━━━━━ Material to process ━━━━━

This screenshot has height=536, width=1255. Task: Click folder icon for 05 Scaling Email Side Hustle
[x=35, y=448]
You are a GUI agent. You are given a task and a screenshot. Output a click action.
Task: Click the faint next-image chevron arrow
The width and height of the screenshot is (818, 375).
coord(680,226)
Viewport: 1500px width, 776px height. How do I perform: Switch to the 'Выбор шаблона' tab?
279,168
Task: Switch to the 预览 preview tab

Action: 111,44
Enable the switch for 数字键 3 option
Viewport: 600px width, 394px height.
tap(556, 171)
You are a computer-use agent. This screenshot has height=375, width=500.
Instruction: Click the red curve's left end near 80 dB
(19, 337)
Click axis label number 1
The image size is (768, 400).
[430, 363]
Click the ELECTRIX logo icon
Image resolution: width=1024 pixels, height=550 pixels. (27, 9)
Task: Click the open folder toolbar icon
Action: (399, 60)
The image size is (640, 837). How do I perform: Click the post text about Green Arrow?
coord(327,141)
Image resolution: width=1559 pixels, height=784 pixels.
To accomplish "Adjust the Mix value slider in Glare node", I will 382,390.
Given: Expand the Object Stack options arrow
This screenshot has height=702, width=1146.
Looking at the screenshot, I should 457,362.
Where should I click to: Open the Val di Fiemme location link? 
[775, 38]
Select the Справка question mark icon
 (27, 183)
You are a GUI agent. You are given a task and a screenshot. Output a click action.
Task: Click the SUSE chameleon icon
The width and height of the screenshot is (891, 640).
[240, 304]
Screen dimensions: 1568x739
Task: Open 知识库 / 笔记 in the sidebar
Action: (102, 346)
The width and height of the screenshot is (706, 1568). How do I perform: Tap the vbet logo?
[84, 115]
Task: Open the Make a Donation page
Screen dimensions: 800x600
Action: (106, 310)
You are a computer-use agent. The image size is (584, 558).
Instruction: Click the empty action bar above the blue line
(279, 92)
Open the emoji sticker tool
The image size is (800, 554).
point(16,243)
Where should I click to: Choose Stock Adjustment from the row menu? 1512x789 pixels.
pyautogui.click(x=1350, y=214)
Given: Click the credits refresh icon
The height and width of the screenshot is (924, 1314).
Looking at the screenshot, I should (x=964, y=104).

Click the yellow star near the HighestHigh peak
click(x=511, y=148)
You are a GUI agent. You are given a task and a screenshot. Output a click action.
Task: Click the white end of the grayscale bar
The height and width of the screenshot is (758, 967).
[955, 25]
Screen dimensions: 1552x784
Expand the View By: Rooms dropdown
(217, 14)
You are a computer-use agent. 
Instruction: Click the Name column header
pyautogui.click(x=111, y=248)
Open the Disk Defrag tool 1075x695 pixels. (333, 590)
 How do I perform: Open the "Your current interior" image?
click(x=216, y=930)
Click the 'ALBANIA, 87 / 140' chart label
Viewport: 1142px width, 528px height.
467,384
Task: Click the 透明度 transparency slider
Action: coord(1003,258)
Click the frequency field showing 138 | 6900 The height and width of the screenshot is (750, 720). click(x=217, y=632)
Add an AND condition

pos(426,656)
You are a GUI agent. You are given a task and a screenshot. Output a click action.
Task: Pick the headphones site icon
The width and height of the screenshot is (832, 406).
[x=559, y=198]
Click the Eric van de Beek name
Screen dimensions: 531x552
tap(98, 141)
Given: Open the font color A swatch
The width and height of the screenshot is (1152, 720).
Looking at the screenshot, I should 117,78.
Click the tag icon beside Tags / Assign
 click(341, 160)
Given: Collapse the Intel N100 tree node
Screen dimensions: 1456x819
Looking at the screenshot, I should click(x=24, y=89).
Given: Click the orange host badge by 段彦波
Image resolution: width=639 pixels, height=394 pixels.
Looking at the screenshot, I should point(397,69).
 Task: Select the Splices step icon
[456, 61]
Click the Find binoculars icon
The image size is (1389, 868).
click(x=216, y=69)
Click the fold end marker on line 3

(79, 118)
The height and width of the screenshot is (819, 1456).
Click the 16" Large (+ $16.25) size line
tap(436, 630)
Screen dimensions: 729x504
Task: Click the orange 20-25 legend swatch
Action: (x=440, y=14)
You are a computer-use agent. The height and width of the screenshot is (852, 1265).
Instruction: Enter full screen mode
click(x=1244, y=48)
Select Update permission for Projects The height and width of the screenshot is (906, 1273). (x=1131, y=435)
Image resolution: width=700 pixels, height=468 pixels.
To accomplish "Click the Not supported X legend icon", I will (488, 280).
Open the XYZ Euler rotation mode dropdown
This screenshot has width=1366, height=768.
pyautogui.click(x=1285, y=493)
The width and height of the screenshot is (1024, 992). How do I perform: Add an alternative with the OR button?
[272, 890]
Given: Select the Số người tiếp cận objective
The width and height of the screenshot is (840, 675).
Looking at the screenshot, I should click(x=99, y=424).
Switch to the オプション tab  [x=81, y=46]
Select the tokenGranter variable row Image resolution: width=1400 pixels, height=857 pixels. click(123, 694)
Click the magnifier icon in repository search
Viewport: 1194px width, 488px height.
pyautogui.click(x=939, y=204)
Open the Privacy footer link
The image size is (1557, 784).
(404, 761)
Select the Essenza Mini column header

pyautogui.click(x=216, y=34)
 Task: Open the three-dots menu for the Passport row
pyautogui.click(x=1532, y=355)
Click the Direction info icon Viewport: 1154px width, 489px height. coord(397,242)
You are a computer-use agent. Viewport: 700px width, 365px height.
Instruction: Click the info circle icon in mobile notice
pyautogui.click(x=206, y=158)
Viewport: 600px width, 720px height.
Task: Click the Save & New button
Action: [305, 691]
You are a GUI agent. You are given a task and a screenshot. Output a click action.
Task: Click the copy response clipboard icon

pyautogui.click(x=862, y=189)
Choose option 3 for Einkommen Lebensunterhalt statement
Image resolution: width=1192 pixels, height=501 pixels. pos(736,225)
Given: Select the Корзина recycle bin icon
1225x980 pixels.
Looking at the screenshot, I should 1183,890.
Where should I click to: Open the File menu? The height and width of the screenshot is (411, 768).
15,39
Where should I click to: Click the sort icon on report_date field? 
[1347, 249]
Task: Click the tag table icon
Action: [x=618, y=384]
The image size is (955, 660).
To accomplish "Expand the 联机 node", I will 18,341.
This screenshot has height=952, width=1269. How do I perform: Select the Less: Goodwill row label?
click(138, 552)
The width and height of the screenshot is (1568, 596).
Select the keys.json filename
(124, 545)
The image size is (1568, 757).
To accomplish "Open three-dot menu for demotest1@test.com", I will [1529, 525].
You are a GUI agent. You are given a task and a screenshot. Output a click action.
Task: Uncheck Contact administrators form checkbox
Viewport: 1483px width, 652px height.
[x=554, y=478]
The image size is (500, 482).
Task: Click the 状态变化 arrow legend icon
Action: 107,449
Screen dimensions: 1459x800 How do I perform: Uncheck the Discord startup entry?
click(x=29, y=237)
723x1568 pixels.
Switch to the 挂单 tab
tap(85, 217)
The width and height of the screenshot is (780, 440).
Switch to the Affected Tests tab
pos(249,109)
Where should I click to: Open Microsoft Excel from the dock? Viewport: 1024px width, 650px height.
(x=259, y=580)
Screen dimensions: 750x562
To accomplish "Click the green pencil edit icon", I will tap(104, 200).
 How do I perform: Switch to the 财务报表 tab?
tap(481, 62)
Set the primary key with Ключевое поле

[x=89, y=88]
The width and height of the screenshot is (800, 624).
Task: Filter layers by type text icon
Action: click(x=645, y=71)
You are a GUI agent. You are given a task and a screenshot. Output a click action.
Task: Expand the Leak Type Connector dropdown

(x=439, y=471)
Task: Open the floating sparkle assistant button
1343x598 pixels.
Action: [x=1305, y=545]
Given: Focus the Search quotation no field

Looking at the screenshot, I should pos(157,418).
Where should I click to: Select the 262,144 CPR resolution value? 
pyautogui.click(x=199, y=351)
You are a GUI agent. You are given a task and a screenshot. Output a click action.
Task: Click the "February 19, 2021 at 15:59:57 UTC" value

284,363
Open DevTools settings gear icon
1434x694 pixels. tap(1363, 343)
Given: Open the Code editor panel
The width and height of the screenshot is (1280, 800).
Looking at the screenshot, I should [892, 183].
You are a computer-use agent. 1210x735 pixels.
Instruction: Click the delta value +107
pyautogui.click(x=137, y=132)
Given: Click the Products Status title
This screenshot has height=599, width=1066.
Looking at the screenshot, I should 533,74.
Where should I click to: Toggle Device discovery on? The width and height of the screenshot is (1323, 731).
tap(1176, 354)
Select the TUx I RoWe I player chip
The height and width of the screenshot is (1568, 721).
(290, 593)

━━━━━

■ To do: Report every line of the data above that contains the string "computer" by copying it in full.

■ Response area:
You are a computer-use agent. This screenshot has height=375, width=500.
You are a computer-use agent. The image size is (584, 558).
You are a computer-use agent. 
You are a computer-use agent. The height and width of the screenshot is (852, 1265).
You are a computer-use agent. Viewport: 700px width, 365px height.
You are a computer-use agent. 1210x735 pixels.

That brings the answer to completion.